**BRANO DA LEGGERE**
>>>

La produzione in giudizio della corrispondenza intercorsa fra le parti a mezzo email - in caso di mancato disconoscimento da parte di colui contro cui viene prodotta - assolve l´onere probatorio in capo a chi voglia far valere un diritto sulla base dei fatti e delle cose ivi rappresentate, anche se priva di firma


Sommario: 1. Il caso; 2. Il ricorso davanti alla Corte di Cassazione; 3. L'infondatezza delle doglianze sollevate; 4. L'e-mail rientra fra le riproduzioni informatiche di cui all'art. 2712 c.c.; 5. La forma del disconoscimento.

1. Il caso

Con l'ordinanza numero 11606 del 2018, la Suprema Corte si esprime su una vicenda che trae origine da un decreto ingiuntivo opposto, emesso dal Tribunale di Milano a seguito del mancato pagamento del corrispettivo dovuto per alcune strumentazioni di navi da diporto, ordinate dall'intimata. Nel corso del giudizio di opposizione promosso dalla debitrice, veniva eccepito il pagamento parziale del credito, intervenuto nelle more del procedimento.

Il Giudice di primo grado, dato atto di quanto sopra, revocava il decreto ingiuntivo e condannava l'opponente al pagamento della somma residua risultante dalla documentazione prodotta dalla ricorrente in sede monitoria.

<<<

**ISTRUZIONI**
A – Secondo il brano, quale tribunale aveva emesso il decreto ingiuntivo poi opposto?
B – Riduci a due frasi il paragrafo del brano che comincia con "Con l'ordinanza numero 11606", conservandone i fatti principali.
C – Per favore, trascrivi dal brano la parte che si apre con le parole contenenti "Con l'ordinanza numero" e si chiude con "more del procedimento.".
Le righe riportate più avanti sono materiale a sé, distinto dal brano.

**DATI ESTRATTI**
>>>

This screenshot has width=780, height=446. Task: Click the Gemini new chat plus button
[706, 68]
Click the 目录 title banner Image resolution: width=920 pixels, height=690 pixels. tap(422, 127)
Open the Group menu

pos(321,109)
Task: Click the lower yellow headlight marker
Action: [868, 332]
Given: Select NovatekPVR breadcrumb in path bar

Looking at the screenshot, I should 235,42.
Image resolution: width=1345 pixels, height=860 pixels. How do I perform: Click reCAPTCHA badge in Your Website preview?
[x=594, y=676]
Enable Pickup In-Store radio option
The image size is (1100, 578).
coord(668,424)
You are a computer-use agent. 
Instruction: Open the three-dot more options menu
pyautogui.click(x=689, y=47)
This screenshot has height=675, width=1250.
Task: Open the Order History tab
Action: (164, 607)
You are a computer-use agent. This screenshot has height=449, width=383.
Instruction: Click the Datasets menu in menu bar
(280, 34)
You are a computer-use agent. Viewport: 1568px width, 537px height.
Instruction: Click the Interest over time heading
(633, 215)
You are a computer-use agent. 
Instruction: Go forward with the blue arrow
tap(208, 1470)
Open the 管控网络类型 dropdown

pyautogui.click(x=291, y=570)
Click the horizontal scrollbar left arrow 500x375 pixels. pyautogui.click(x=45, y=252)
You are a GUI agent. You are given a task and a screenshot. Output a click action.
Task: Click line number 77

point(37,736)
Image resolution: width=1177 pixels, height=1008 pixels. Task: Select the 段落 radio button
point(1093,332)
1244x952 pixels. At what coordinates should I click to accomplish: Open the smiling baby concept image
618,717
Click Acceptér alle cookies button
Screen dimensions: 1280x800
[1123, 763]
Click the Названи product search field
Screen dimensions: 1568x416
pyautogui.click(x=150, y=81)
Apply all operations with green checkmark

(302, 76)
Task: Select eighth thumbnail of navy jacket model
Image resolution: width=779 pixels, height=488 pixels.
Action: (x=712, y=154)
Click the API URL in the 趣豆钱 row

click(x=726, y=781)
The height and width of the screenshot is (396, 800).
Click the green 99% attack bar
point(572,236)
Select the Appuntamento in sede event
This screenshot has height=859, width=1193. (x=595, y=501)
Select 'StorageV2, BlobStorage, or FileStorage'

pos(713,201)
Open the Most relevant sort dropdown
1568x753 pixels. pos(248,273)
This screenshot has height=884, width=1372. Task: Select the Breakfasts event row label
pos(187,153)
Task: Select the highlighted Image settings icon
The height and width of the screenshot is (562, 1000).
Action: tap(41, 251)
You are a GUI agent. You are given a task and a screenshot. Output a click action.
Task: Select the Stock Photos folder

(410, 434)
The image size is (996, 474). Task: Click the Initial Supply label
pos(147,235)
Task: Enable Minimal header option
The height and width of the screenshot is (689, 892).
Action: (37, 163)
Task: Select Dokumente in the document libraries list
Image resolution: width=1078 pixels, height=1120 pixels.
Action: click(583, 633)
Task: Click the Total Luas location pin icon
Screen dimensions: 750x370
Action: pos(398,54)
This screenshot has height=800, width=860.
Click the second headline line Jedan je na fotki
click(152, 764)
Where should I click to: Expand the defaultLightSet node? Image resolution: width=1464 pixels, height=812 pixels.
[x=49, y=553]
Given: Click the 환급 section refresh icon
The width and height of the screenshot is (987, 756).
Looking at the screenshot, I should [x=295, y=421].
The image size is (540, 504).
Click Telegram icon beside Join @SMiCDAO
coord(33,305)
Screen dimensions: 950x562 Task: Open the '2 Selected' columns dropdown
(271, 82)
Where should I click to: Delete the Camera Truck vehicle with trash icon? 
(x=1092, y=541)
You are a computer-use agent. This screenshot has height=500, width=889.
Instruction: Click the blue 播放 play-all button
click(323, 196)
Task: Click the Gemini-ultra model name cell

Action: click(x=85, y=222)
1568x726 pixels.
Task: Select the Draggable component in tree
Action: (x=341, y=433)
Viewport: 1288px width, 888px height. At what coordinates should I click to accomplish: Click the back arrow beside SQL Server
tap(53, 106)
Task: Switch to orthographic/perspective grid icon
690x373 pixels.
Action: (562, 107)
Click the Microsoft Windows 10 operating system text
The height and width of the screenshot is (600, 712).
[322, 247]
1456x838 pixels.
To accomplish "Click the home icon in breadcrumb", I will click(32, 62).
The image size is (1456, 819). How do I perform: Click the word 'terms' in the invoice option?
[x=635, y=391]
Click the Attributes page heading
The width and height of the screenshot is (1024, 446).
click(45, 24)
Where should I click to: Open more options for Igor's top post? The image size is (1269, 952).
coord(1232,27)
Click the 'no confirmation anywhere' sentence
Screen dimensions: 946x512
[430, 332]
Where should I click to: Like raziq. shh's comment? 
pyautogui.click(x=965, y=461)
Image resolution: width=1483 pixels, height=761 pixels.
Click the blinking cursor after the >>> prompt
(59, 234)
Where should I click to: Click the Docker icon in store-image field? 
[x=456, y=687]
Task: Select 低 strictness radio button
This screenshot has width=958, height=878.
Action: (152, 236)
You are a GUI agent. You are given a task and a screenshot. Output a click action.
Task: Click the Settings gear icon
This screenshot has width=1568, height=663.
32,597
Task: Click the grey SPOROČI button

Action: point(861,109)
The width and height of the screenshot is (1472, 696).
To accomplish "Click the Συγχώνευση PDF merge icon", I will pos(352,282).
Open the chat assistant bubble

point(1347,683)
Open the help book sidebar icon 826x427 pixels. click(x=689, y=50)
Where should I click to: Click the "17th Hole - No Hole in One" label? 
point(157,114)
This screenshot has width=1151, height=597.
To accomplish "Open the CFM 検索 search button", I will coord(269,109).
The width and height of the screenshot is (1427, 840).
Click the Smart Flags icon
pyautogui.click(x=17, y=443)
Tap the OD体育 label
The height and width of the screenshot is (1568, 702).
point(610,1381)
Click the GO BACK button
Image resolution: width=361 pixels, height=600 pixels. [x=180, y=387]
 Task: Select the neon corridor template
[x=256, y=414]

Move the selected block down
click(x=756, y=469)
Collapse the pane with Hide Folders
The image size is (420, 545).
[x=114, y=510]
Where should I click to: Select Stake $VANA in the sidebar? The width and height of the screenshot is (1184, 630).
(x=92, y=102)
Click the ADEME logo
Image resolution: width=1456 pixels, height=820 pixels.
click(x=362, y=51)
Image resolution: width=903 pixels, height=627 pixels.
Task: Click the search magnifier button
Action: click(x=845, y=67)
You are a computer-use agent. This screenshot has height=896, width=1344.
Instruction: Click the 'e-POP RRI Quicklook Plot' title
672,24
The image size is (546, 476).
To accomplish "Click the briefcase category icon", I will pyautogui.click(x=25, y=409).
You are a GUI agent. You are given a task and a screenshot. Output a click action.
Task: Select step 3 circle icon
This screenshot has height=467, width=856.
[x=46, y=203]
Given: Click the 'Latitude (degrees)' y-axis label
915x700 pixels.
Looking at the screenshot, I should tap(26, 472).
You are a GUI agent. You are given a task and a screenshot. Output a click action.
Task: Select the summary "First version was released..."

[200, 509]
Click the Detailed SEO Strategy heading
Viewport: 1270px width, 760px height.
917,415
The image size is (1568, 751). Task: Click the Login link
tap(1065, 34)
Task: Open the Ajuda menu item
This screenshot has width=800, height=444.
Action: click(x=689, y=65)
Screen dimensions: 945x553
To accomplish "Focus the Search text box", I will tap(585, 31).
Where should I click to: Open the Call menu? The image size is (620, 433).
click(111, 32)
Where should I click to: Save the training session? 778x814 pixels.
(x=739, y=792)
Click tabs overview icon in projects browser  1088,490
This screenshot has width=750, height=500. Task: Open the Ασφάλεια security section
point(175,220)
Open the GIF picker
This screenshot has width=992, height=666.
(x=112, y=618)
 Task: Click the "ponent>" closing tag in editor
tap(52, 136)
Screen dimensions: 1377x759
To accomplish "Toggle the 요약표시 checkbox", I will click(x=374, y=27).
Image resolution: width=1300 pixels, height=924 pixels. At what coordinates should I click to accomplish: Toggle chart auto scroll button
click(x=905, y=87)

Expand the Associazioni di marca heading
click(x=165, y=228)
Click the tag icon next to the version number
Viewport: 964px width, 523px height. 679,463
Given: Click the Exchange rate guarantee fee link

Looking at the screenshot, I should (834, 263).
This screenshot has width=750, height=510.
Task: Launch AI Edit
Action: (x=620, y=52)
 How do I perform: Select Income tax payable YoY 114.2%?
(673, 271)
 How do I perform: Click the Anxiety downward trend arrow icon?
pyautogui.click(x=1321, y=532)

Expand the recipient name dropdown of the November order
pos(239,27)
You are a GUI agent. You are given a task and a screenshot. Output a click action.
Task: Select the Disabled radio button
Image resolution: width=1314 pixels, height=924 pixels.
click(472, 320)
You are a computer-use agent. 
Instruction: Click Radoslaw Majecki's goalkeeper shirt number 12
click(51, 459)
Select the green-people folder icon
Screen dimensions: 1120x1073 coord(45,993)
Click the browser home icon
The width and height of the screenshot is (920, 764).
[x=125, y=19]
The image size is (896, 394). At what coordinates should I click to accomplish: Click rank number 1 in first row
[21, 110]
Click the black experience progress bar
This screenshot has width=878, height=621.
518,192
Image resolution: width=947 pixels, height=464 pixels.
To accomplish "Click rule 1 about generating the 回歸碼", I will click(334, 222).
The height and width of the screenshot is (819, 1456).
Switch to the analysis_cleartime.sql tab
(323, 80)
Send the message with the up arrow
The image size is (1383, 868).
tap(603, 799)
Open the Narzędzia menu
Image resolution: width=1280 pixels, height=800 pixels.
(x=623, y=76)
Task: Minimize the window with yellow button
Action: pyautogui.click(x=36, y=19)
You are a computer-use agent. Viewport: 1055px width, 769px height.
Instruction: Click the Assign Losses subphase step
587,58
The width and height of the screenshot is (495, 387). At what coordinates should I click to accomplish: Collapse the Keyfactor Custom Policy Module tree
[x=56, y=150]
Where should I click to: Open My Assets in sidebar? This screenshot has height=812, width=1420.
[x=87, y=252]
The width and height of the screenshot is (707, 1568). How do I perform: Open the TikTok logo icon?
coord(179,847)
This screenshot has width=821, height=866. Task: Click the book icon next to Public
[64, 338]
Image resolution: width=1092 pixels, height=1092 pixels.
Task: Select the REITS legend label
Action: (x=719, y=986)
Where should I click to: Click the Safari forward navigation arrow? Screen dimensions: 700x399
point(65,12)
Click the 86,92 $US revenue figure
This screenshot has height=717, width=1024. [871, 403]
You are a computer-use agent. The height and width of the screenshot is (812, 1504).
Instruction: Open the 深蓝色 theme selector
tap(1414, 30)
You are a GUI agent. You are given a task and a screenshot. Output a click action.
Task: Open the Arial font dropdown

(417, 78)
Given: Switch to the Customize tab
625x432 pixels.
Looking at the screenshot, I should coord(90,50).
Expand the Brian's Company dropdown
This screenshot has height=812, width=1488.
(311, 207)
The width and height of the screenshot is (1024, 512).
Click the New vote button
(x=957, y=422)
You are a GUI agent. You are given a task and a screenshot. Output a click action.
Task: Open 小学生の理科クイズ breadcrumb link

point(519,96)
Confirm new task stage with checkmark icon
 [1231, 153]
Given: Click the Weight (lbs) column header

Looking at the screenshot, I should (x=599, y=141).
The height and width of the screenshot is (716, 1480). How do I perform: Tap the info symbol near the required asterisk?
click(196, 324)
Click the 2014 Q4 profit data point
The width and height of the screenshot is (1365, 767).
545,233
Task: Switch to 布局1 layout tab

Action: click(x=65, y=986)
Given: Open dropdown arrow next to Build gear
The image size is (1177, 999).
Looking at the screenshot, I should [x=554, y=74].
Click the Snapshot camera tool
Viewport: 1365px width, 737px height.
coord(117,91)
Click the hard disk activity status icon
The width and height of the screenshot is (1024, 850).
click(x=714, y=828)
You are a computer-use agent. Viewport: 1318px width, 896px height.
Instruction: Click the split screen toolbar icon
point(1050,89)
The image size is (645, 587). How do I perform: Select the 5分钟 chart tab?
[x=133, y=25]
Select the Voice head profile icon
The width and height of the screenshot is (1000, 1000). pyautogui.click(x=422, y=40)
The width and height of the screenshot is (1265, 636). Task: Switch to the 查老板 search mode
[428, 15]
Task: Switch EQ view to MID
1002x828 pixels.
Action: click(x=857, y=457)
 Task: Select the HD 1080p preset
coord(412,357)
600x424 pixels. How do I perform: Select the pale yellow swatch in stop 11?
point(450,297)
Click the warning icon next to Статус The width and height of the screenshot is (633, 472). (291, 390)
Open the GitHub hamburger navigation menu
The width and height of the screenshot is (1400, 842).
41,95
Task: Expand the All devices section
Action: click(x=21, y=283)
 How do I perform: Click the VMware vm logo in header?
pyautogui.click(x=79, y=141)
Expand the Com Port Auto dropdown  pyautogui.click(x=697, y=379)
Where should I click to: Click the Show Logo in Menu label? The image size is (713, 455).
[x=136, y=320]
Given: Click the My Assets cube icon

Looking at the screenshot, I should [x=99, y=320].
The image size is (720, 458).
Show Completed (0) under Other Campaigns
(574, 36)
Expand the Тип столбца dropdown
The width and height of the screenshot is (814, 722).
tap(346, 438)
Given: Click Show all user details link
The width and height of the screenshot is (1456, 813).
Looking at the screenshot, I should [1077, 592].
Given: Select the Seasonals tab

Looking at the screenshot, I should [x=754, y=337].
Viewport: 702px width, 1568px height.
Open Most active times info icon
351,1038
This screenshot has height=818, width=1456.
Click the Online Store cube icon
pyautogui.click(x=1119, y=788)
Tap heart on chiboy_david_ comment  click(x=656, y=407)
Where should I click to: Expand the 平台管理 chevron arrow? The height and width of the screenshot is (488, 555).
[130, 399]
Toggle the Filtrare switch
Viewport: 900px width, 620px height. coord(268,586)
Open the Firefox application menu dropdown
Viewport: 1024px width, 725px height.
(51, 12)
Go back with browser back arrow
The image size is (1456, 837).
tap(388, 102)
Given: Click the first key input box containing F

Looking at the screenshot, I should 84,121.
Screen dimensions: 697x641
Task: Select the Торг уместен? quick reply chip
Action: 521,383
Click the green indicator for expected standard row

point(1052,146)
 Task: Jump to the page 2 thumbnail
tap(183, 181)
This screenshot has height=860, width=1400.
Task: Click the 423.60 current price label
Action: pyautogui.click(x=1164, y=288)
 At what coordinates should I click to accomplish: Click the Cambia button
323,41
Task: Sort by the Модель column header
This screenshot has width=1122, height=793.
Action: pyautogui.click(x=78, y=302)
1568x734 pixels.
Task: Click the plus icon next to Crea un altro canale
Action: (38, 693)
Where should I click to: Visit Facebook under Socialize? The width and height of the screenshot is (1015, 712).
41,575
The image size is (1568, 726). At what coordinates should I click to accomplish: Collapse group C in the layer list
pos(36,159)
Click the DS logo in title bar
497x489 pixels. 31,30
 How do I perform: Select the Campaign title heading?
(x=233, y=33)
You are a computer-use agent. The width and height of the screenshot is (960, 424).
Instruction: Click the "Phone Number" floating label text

<<<

**ELENCO SOLUZIONI**
A – Il Tribunale di Milano.

B – Con l'ordinanza n. 11606 del 2018 la Suprema Corte si pronuncia su un decreto ingiuntivo opposto, emesso dal Tribunale di Milano per il mancato pagamento di strumentazioni per navi da diporto ordinate dall'intimata. Nel giudizio di opposizione promosso dalla debitrice fu eccepito il pagamento parziale del credito, avvenuto durante il procedimento.

C –
Con l'ordinanza numero 11606 del 2018, la Suprema Corte si esprime su una vicenda che trae origine da un decreto ingiuntivo opposto, emesso dal Tribunale di Milano a seguito del mancato pagamento del corrispettivo dovuto per alcune strumentazioni di navi da diporto, ordinate dall'intimata. Nel corso del giudizio di opposizione promosso dalla debitrice, veniva eccepito il pagamento parziale del credito, intervenuto nelle more del procedimento.